Le forfait pour frais des membres du gouvernement dans le canton de Berne, qui s'élève à 8000 francs par an, est comparativement bas, comme le montre une enquête de "Kassensturz". Les forfaits les plus élevés sont versés en Suisse romande, comme à Genève (34'000 francs), Fribourg (24'000 francs) et dans le canton de Vaud (23'800 francs).

Contrairement au canton de Berne, dans de nombreux autres cantons, il n'est pas possible de facturer individuellement les petites et très petites dépenses.

L'enquête de SRF le montre: par rapport aux hommes, les conseillères d'Etat facturent moins de frais et de dépenses de représentation.

Pour les repas avec des invités, les conseillers d'Etat Christoph Ammann, Pierre Alain Schnegg et Philippe Müller ont par exemple facturé plusieurs milliers de francs en plus du forfait initialement reçu, les conseillères d'Etat ne facturent que quelques centaines de francs.

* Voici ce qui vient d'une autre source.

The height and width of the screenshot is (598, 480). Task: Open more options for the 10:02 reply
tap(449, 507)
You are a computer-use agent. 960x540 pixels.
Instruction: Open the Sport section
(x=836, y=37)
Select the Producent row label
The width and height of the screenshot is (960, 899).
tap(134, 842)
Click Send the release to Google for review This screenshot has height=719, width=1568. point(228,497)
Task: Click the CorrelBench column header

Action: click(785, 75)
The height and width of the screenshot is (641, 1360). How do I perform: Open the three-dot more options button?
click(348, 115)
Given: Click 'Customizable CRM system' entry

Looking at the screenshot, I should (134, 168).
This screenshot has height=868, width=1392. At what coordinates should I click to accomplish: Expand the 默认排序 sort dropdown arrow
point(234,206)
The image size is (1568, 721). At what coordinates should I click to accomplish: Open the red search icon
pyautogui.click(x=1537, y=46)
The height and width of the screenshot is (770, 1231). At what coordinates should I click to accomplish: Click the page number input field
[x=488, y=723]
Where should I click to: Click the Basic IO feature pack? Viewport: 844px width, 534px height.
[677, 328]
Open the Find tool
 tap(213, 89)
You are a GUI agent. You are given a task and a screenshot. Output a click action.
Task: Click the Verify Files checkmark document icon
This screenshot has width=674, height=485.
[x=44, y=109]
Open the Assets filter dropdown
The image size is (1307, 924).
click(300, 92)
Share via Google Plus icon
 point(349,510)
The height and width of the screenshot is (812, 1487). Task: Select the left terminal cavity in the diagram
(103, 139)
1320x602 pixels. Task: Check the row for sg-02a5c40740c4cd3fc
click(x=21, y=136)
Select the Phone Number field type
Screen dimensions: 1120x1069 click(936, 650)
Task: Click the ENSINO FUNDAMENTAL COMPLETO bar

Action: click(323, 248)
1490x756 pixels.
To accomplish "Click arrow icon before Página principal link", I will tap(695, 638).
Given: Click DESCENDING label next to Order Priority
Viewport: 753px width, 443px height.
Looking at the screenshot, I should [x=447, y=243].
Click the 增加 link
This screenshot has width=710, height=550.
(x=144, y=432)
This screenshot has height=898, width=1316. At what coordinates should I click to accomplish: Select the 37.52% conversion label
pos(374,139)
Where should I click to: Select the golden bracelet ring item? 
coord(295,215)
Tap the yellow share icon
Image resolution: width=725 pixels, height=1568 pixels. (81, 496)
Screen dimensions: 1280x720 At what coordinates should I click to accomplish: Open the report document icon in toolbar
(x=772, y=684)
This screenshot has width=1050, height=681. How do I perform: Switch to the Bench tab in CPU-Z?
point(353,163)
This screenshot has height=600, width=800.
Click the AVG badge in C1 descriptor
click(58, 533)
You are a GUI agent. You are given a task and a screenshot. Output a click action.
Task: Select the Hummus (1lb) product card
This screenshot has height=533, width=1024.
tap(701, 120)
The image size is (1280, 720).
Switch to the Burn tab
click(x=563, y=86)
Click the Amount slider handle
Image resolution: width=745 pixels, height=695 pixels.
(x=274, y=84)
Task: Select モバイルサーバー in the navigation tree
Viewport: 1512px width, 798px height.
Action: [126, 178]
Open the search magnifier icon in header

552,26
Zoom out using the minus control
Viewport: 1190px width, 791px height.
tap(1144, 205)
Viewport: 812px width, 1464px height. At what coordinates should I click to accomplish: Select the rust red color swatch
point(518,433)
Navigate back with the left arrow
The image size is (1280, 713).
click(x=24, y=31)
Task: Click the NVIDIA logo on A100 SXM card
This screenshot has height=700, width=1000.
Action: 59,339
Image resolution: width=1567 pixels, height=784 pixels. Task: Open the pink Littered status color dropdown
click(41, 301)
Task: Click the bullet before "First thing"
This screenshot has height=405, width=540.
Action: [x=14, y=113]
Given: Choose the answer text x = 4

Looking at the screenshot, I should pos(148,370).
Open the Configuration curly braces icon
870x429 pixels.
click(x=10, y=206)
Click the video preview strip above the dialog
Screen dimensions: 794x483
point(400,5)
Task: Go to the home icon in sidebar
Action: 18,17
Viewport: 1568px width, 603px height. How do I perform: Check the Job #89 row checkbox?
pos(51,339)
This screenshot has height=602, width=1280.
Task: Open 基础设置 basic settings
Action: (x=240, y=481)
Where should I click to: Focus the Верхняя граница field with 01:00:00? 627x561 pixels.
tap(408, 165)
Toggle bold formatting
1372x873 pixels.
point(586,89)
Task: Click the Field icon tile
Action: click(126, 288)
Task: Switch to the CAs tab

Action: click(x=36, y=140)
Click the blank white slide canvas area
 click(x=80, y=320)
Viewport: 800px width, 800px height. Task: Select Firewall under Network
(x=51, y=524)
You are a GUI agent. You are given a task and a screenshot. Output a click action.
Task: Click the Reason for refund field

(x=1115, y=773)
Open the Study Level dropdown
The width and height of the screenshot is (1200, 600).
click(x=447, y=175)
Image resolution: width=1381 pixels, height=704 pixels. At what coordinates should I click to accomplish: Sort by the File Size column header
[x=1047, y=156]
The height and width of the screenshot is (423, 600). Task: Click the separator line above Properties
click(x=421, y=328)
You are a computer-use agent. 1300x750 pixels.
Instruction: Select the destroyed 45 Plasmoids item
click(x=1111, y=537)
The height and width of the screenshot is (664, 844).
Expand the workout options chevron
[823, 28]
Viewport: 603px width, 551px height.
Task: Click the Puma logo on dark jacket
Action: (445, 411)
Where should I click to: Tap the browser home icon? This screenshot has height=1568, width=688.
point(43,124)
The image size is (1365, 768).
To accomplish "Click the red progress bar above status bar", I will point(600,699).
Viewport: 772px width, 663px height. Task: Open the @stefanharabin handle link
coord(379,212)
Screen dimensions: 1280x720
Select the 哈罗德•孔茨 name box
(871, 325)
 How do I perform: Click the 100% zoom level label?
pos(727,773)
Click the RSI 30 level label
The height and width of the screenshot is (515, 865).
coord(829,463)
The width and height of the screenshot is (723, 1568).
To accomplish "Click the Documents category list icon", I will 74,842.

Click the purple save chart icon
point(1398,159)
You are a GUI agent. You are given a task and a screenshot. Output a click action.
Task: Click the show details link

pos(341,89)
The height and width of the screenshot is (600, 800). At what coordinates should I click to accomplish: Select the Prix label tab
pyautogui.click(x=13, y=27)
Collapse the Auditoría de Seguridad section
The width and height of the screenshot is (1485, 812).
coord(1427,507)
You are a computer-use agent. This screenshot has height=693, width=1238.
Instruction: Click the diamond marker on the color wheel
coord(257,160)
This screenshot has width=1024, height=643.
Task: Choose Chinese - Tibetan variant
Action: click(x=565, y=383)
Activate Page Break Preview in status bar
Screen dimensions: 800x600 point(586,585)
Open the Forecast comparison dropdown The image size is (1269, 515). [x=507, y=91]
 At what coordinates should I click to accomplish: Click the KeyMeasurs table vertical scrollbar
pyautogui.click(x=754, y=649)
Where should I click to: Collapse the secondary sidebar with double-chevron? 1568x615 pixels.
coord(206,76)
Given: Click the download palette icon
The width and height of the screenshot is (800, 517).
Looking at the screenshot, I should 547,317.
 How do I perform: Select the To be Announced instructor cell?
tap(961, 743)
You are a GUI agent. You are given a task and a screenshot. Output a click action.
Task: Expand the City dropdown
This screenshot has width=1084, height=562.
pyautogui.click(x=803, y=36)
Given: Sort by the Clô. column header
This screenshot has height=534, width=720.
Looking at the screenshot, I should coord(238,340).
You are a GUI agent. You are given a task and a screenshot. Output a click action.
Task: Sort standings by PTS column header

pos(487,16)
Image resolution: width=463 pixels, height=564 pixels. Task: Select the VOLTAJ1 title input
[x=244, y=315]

Une bataille juridique pour obtenir les données

Se référant au principe de transparence ancré dans la Constitution du canton de Berne, "Kassensturz" a demandé en 2023 à consulter les notes de frais des conseillers d'Etat bernois de 2018 à 2021. La Chancellerie d'Etat du canton a dans un premier temps rejeté la demande de consultation de SRF au motif que le travail nécessaire à la publication des quittances de quatre années était disproportionné et leur contenu trop délicat. "Les justificatifs peuvent contenir des informations qui relèvent en partie du domaine du secret personnel", avait indiqué la Chancellerie bernoise.

"Kassensturz" a fait appel de la décision, mais avant même que le tribunal administratif bernois ne se prononce sur ce cas, le Canton a changé d'avis et a publié les reçus de frais et les décomptes de 2018 à 2021 dans un document de 300 pages, contenant aussi les frais de représentation.